Satgas Ops Pekat Polres Belu Amankan Ratusan Liter Miras Tradisional di Pasar Lolowa

Bagikan Artikel ini

Laporan Yansen Bau
Atambua, NTTOnlinenow.com – Tim satgas operasi pekat Turangga Polres Belu, berhasil mengamankan ratusan liter minuman keras tradisional saat menggelar operasi di pasar Lolowa, Kelurahan Lidak, Kecamatan Atambua Selatan, kabupaten Belu perbatasan RI-RDTL, Senin (12/12/2022).

Dalam penggebrekan tim terdiri dari Kasat Narkoba, AKP Samsul Ramadhan Arifin bersama Kasi Propam, IPDA Filomena Soares, KBO Binmas dan anggota satgas operasi.

Tim satgas hanya berhasil amankan miras jenis sopi yang ditampung dalam enam jirigen berukuran 20 liter dan 35 liter. Sedangkan warga pemilik miras berhasil kabur setelah mencium keberadaan Polisi di lokasi.

Kasat Narkoba selaku Kasatgas Tindak Ops Pekat menuturkan, keberhasilan pihaknya dalam mengungkap barang haram tersebut berawal dari informasi masyarakat tentang adanya sebuah mobil pick up warna putih tanpa di ketahui Nopol yang mengangkut miras (sopi) ke pasar Lolowa.

Dari informasi tersebut lanjut Kasatgas Tindak, timnya langsung bergerak ke pasar lolowa dan menemukan enam jirigen berisikan sopi yang disimpan di los pasar oleh pemiliknya untuk dijual.

“Setelah mendapatkan informasi, pukul 18.30 Wita tim langsung bergerak menuju pasar Lolowa. Saat menyisir los pasar yang kebetulan sudah kosong, kita temukan 6 jirigen berisi sopi yang ditotalkan mencapai 150 liter. Dengan rinciannya, 2 jirigen berukuran 35 liter sebanyak 70 liter dan 4 jirigen berukuran 20 liter sebanyak 80 liter,” sebut dia.

Sementara itu, berkaitan dengan miras, Kapolres Belu, AKBP Yosep Krisbiyanto mengatakan,selain meminimalisir peredaran miras, operasi pekat ini dilaksanakan sebagai langkah cipta kondisi untuk mencegah kriminalitas yang muncul saat perayaan Natal dan tutup tahun 2022.

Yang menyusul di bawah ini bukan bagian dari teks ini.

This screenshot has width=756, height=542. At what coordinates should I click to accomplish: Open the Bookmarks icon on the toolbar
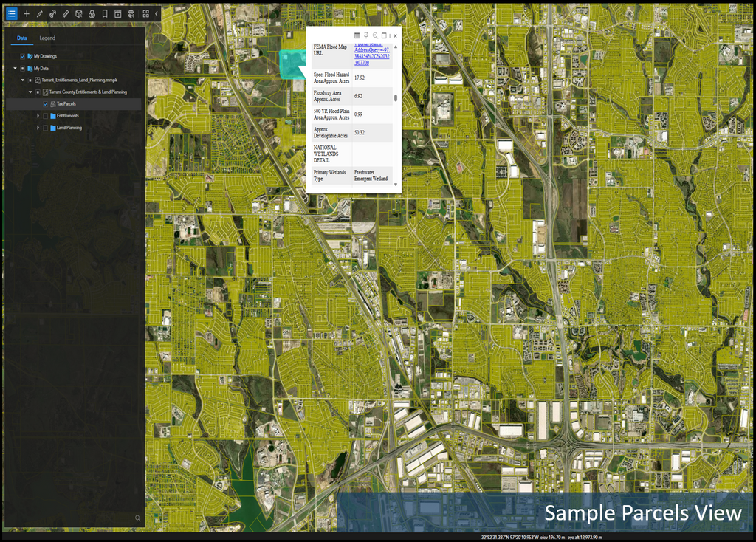(x=105, y=13)
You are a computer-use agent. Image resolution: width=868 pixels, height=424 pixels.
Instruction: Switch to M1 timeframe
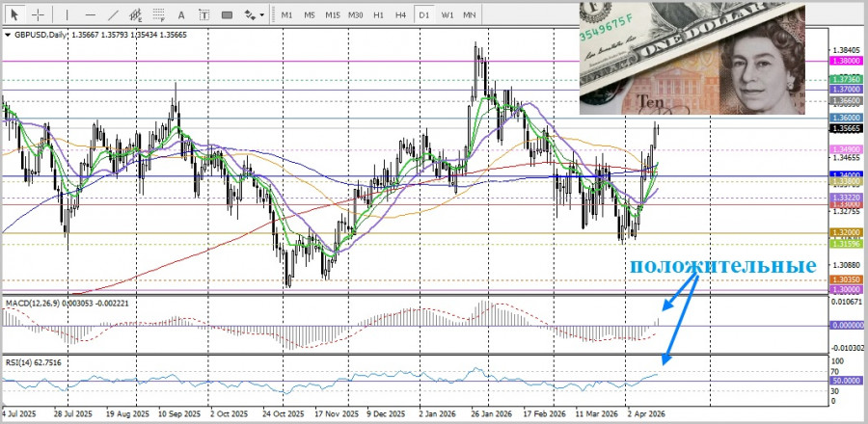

Kaitan itu, dirinya pun telah mengintruksikan seluruh jajaran untuk terus meningkatkan pengawasan terhadap peredaran barang haram tersebut, baik melalui operasi pekat maupun kegiaran rutin yang ditingkatkan (KRDY) yang selama ini telah rutin dijalankan oleh jajarannya.

“Hampir setiap tindak pidana atau laka lantas terjadi, pemicunya adalah Miras. Sehingga berulang kali saya menekankan anggota untuk mengambil tindakan tegas bilamana masyarakat masih memproduksi dan menjual miras khususnya miras tradisional,” tegas Kapolres Belu.

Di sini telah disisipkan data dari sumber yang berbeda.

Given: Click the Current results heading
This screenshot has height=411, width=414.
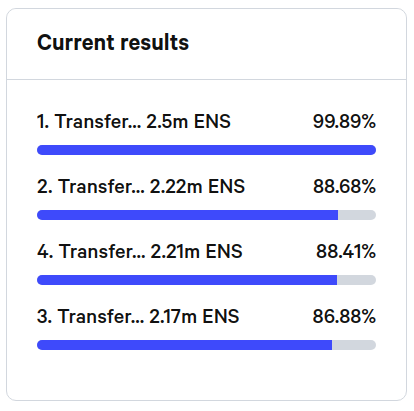Looking at the screenshot, I should pos(113,43).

Lanjut Yosep, upaya-upaya yang telah kita lakukan telah membuahkan hasil contohnya seperti sekarang ini, dan harapan kami, semoga dapat membuat efek jera bagi para penjual minuman keras.

Dihimbau kepada para pedagang miras secara ilegal yang masih melakukan aktivitasnya untuk segera berhenti sebelum dilakukan penangkapan. Sebab hal tersebut juga merupakan tindak lanjut dari laporan masyarakat yang sudah merasa resah dengan aktifitas mereka.

“Hentikan penjualan miras secara ilegal, hal tersebut tentunya melanggar aturan hukum, selain itu dengan meniadakan penjualan miras secara ilegal kita juga secara tidak langsung sudah meminimalisir terjadinya lakalantas maupun tindak pidana yang nantinya malah menjadi gangguan Kamtibmas,” kata Yosep.